2 Responses to Can you advertise non-consumption?

  1. By Ian Kirk on October 30, 2003 at 10:49 am

    This sort of campaign undermines itself on its own terms because it isn’t able to step outside of the pervasive culture of consumption yet doesn’t manage to subvert it either. It becomes both an empty gesture and something with a highly ambivalent meaning. Is it supposed to be a kind of ‘thanksgiving’ for consumerist super-abundance? Or is is supposed to show how consumers can flex their ‘political’ power by choosing what they buy? I’m worried by the former because it has a cloying religious piety about it. The latter is arguably of even more concern because it reinforces the view that the only power people have is purchasing power.

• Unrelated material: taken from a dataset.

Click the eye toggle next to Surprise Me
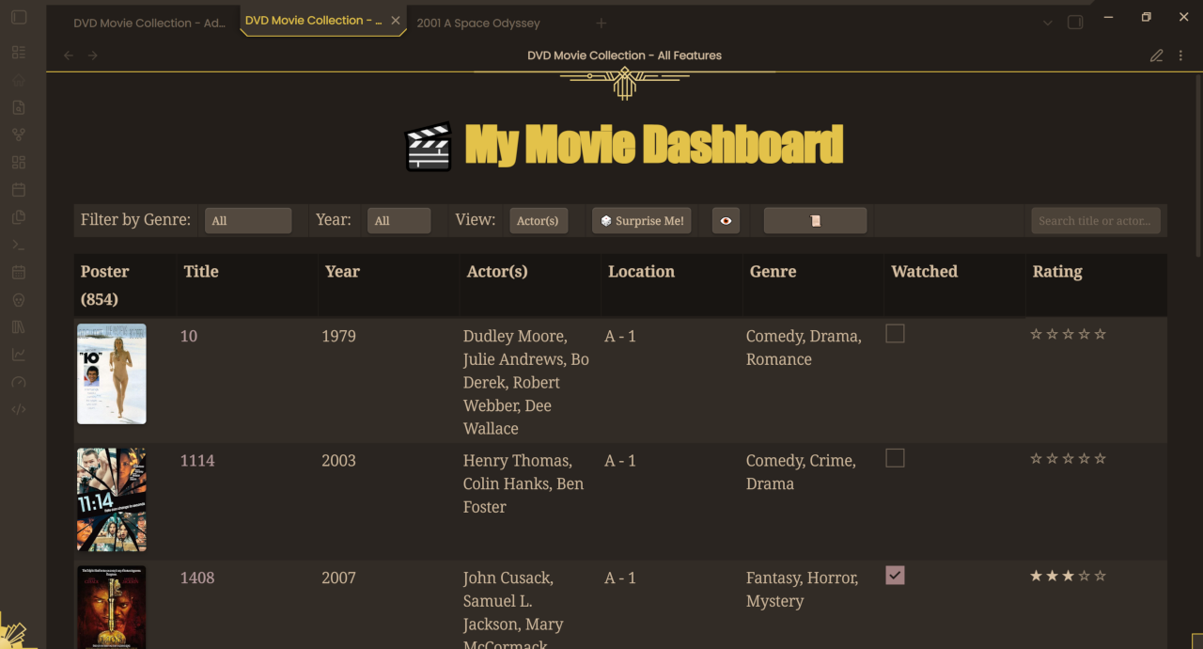The height and width of the screenshot is (649, 1203). [x=726, y=220]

This strikes me both overly-consumerist (and hence undermining of Adbuster’s stance) and also as severely damaging to democracy in that it exludes many people from the exercise of a somewhat limited power whilst at the same time distracting a majority away from active democratic and political engagement with broader political issues or institutions. It’s absurd for Adbusters to narrowly define the human subject exclusively as a purchaser/non-purchaser and then to bemoan consumerism even as it participates in consumerist subjectification. Adbusters wants us to consume non-consumption as an escape, when really it is acting ideologically to circumscribe the entirety of human existence as consumed by consumerism. My concern that this disables people from serious political engagement with social and foreign policy or with the actions of supra-national non-commercial globalising institutions such as IMF, WTO, NATO etc.
    Plus there are the more trivial point about this sort of campaign – the irony that Adbusters sell their own ‘non’-brand of sneaker and that it’s not very responsible to urge people not to buy things like essential medical supplies on any day of the week.
    See http://www.1827consulting.com/2003_03_01_archive.htm#200029782 for more thoughts on Adbusters and their unbrand America campaign.

  2. By Lee Bryant on November 3, 2003 at 2:27 pm

    Good points. I agree we should not be defined exclusively by our consumption, but I think Adbusters is a welcome counterpoint to the mindless, patronising advertising that surrounds more and more of our lives.